⟨
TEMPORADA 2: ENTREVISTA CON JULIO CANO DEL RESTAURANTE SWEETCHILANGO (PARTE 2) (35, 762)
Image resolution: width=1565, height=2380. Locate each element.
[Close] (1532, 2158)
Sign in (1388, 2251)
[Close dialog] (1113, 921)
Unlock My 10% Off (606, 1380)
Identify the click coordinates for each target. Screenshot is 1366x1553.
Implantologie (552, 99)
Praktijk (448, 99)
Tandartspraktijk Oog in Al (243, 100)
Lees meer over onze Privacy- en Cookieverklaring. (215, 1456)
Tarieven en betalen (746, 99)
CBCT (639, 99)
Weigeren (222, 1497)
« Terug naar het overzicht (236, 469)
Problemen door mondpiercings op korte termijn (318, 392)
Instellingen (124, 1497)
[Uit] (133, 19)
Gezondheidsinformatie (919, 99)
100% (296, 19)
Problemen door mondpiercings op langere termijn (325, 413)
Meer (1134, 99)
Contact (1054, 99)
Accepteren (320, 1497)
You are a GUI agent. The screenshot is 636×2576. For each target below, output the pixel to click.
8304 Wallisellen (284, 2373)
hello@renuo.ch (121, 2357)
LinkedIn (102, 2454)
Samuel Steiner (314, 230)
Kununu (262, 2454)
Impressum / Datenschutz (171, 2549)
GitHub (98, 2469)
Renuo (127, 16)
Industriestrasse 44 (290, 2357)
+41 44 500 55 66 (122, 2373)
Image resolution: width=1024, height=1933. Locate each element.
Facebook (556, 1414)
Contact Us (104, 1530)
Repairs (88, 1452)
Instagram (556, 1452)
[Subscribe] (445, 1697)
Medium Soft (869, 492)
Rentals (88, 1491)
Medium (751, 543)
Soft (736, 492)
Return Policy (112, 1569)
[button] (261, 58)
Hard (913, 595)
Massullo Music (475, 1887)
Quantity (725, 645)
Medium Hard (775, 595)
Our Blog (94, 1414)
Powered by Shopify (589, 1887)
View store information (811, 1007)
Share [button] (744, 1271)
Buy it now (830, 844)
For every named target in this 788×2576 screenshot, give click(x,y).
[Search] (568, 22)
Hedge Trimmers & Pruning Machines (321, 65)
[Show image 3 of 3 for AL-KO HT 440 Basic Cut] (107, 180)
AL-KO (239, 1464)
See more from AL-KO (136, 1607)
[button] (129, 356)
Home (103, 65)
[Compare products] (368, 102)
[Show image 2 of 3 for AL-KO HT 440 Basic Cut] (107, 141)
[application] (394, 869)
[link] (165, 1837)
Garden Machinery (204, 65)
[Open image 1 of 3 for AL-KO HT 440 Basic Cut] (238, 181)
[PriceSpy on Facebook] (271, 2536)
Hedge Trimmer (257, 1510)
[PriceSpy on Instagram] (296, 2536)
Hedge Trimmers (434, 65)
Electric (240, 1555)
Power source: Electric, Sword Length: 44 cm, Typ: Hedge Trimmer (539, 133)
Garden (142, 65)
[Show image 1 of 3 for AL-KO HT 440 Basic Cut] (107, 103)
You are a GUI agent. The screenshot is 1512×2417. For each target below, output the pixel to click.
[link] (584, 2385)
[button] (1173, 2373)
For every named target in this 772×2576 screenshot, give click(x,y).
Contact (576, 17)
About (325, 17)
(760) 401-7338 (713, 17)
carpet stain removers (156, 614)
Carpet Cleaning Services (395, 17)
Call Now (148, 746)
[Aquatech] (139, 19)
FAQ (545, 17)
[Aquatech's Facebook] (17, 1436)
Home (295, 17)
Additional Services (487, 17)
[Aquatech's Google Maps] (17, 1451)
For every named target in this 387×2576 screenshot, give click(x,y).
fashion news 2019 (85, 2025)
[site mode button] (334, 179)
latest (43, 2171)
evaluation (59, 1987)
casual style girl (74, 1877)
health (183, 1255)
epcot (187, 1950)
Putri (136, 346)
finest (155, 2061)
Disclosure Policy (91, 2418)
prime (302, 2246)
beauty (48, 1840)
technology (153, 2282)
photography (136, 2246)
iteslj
⟩
Extract the complete set of records unchanged.

TEMPORADA 2: ENTREVISTA CON JULIO CANO DEL RESTAURANTE SWEETCHILANGO (PARTE 2) (35, 762)
Image resolution: width=1565, height=2380. Locate each element.
[Close] (1532, 2158)
Sign in (1388, 2251)
[Close dialog] (1113, 921)
Unlock My 10% Off (606, 1380)
Identify the click coordinates for each target. Screenshot is 1366x1553.
Implantologie (552, 99)
Praktijk (448, 99)
Tandartspraktijk Oog in Al (243, 100)
Lees meer over onze Privacy- en Cookieverklaring. (215, 1456)
Tarieven en betalen (746, 99)
CBCT (639, 99)
Weigeren (222, 1497)
« Terug naar het overzicht (236, 469)
Problemen door mondpiercings op korte termijn (318, 392)
Instellingen (124, 1497)
[Uit] (133, 19)
Gezondheidsinformatie (919, 99)
100% (296, 19)
Problemen door mondpiercings op langere termijn (325, 413)
Meer (1134, 99)
Contact (1054, 99)
Accepteren (320, 1497)
You are a GUI agent. The screenshot is 636×2576. For each target below, output the pixel to click.
8304 Wallisellen (284, 2373)
hello@renuo.ch (121, 2357)
LinkedIn (102, 2454)
Samuel Steiner (314, 230)
Kununu (262, 2454)
Impressum / Datenschutz (171, 2549)
GitHub (98, 2469)
Renuo (127, 16)
Industriestrasse 44 (290, 2357)
+41 44 500 55 66 (122, 2373)
Image resolution: width=1024, height=1933. Locate each element.
Facebook (556, 1414)
Contact Us (104, 1530)
Repairs (88, 1452)
Instagram (556, 1452)
[Subscribe] (445, 1697)
Medium Soft (869, 492)
Rentals (88, 1491)
Medium (751, 543)
Soft (736, 492)
Return Policy (112, 1569)
[button] (261, 58)
Hard (913, 595)
Massullo Music (475, 1887)
Quantity (725, 645)
Medium Hard (775, 595)
Our Blog (94, 1414)
Powered by Shopify (589, 1887)
View store information (811, 1007)
Share [button] (744, 1271)
Buy it now (830, 844)
For every named target in this 788×2576 screenshot, give click(x,y).
[Search] (568, 22)
Hedge Trimmers & Pruning Machines (321, 65)
[Show image 3 of 3 for AL-KO HT 440 Basic Cut] (107, 180)
AL-KO (239, 1464)
See more from AL-KO (136, 1607)
[button] (129, 356)
Home (103, 65)
[Compare products] (368, 102)
[Show image 2 of 3 for AL-KO HT 440 Basic Cut] (107, 141)
[application] (394, 869)
[link] (165, 1837)
Garden Machinery (204, 65)
[Open image 1 of 3 for AL-KO HT 440 Basic Cut] (238, 181)
[PriceSpy on Facebook] (271, 2536)
Hedge Trimmer (257, 1510)
[PriceSpy on Instagram] (296, 2536)
Hedge Trimmers (434, 65)
Electric (240, 1555)
Power source: Electric, Sword Length: 44 cm, Typ: Hedge Trimmer (539, 133)
Garden (142, 65)
[Show image 1 of 3 for AL-KO HT 440 Basic Cut] (107, 103)
You are a GUI agent. The screenshot is 1512×2417. For each target below, output the pixel to click.
[link] (584, 2385)
[button] (1173, 2373)
For every named target in this 772×2576 screenshot, give click(x,y).
Contact (576, 17)
About (325, 17)
(760) 401-7338 (713, 17)
carpet stain removers (156, 614)
Carpet Cleaning Services (395, 17)
Call Now (148, 746)
[Aquatech] (139, 19)
FAQ (545, 17)
[Aquatech's Facebook] (17, 1436)
Home (295, 17)
Additional Services (487, 17)
[Aquatech's Google Maps] (17, 1451)
For every named target in this 387×2576 screenshot, give click(x,y).
fashion news 2019 (85, 2025)
[site mode button] (334, 179)
latest (43, 2171)
evaluation (59, 1987)
casual style girl (74, 1877)
health (183, 1255)
epcot (187, 1950)
Putri (136, 346)
finest (155, 2061)
Disclosure Policy (91, 2418)
prime (302, 2246)
beauty (48, 1840)
technology (153, 2282)
photography (136, 2246)
iteslj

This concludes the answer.